Water intended for use as an ingredient in the production of beer (brewing liquor) or other foods
The nickel content is determined by employing a flameless method which utilizes graphite furnace atomic absorption spectrophotometry. This technique is suitable for determining the nickel content of water with very little nickel contamination. Any matrix effects can be eliminated by using the standard additions calibration technique.
An aliquot of the sample is dosed into a graphite tube and is subsequently subjected to a program comprising a three-step temperature regime through electrothermic resistance heating. As the temperature increases in each step, the consecutive steps include drying, matrix pyrolysis (incineration) and thermal dissociation into free atoms (atomization). These can be carried out separately. During the analysis, the graphite tube is under an inert gas atmosphere (argon).
Also important for graphite furnace AAS is background correction, which can be achieved using a continuum radiation source (deuterium) or through the Zeemann effect. Background correction with the Zeemann effect is used for particularly difficult sample matrices.
A hollow-cathode lamp usually serves as the light source.
Determination of the nickel content by means of spectrophotometry
Suitable for all types of wort, beer and beer-based beverages
After digestion of the sample, a complex is formed with dimethylglyoxime which is then measured photometrically.

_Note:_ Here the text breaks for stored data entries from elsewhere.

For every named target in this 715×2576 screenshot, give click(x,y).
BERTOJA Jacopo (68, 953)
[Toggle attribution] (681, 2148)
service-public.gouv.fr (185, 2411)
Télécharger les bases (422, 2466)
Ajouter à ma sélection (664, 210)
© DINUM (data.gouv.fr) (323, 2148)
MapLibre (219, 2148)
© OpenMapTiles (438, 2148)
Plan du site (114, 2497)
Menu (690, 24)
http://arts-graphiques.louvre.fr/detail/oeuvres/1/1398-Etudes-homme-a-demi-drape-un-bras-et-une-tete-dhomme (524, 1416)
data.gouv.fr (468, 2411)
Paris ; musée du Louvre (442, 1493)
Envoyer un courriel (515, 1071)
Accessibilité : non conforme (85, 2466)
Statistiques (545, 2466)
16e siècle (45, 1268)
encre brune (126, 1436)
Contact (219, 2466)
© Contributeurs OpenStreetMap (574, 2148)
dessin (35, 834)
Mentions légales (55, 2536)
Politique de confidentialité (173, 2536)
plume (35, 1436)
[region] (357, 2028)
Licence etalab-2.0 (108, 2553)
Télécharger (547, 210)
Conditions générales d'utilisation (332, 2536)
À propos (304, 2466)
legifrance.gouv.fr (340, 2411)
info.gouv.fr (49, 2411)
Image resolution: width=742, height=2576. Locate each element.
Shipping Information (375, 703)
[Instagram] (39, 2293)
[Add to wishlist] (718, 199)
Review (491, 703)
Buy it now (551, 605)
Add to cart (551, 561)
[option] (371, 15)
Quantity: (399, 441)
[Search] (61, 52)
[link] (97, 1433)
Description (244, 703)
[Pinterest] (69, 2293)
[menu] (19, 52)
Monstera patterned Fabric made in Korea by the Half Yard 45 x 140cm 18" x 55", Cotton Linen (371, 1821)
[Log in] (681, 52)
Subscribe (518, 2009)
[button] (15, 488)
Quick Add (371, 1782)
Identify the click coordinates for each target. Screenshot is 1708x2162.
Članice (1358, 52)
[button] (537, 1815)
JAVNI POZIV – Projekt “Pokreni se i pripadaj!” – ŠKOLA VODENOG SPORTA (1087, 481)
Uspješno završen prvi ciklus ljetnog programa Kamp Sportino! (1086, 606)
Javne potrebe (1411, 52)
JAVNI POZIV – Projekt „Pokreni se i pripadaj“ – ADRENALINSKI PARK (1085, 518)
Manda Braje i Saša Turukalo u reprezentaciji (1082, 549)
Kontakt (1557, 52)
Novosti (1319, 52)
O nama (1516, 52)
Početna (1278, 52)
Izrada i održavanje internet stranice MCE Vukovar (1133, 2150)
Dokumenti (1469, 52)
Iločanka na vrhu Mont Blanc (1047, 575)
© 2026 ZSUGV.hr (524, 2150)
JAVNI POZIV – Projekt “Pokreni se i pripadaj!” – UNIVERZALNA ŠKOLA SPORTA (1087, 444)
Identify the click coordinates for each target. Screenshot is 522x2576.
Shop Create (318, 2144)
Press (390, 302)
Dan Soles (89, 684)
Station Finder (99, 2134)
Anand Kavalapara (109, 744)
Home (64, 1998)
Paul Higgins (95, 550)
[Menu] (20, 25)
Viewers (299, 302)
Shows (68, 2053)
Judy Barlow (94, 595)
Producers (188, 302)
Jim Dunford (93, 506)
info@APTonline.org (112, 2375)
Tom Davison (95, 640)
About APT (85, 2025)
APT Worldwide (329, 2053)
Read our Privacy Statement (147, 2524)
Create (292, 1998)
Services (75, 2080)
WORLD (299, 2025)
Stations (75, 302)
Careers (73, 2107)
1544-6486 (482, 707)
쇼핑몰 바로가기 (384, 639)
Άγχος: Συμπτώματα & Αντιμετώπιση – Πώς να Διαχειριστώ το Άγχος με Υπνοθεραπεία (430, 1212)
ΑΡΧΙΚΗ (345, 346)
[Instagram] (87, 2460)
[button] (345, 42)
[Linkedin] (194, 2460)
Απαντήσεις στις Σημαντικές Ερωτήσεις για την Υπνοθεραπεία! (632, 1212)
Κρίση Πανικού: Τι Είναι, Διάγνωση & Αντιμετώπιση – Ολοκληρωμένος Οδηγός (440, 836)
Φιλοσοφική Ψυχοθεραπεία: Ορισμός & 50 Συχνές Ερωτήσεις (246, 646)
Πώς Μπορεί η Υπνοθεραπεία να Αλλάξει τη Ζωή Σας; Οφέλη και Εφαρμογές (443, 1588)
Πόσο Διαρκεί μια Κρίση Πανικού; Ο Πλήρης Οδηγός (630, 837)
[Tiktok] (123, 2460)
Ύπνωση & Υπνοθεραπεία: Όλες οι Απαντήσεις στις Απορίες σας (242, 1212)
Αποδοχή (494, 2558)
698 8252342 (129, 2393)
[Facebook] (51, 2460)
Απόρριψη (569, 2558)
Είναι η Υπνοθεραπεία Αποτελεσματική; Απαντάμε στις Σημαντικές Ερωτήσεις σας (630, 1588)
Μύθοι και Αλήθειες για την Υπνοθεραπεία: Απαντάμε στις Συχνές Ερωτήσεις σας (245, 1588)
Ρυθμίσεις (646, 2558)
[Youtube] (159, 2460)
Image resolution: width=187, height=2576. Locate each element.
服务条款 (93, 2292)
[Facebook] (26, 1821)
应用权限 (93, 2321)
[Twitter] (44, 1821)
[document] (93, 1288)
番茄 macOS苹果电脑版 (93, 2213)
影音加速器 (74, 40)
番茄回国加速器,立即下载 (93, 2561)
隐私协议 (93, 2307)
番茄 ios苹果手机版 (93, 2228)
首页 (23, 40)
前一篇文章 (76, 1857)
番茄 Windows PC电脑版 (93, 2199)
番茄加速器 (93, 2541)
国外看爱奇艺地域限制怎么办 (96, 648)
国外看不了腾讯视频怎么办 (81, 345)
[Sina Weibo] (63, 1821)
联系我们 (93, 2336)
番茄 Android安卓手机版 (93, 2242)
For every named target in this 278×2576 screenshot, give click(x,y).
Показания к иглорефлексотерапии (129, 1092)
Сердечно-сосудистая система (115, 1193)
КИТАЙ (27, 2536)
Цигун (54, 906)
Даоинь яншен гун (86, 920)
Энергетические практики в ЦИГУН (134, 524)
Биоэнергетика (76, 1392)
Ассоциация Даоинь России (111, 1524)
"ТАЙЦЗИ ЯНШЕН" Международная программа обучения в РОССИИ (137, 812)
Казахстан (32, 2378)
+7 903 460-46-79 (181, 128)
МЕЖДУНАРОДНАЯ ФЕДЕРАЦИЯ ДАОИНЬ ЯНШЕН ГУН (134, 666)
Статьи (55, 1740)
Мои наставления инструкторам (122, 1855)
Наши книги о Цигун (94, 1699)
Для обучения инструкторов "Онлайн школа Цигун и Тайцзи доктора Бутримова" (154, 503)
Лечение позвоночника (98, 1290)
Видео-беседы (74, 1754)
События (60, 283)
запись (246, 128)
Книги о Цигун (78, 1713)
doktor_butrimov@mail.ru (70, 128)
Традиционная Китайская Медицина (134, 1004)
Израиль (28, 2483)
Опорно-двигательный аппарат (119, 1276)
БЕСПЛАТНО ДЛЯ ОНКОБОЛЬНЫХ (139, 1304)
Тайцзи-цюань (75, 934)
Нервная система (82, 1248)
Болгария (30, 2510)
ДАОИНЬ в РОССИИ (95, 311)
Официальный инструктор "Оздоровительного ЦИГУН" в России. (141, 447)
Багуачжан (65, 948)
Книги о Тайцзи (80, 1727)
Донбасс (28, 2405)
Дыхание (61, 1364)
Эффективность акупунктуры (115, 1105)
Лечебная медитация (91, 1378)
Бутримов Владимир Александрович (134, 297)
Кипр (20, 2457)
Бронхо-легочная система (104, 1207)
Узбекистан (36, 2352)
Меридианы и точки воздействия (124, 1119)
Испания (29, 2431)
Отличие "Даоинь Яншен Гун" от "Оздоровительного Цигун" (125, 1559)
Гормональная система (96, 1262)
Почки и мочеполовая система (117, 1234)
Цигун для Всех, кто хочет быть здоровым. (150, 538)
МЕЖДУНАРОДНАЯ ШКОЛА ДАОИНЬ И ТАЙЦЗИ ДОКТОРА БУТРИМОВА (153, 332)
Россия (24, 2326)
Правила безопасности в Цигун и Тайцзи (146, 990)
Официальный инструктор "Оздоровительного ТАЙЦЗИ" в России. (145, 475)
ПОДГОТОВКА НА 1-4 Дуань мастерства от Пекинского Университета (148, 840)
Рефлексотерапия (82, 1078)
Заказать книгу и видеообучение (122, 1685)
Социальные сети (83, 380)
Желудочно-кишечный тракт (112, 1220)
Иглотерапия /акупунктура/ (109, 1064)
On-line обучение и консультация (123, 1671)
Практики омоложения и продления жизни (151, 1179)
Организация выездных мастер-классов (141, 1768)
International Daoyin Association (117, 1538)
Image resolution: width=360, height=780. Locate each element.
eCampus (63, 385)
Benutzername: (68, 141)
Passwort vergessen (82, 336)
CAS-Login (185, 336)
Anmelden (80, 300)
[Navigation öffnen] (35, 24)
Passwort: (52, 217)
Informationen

Determination of the nickel content using an AAS graphite furnace
Suitable for all types of wort, beer and beer-based beverages
Nickel is measured using the flameless graphite furnace atomic absorption spectrometry. The determination is carried out at 232.0 nm. This process is well-suited for determining trace quantities of nickel in beer. Matrix effects, which may occur, are eliminated through the use of a standard addition calibration procedure. A palladium magnesium modifier reduces interference from compounds in the beer matrix.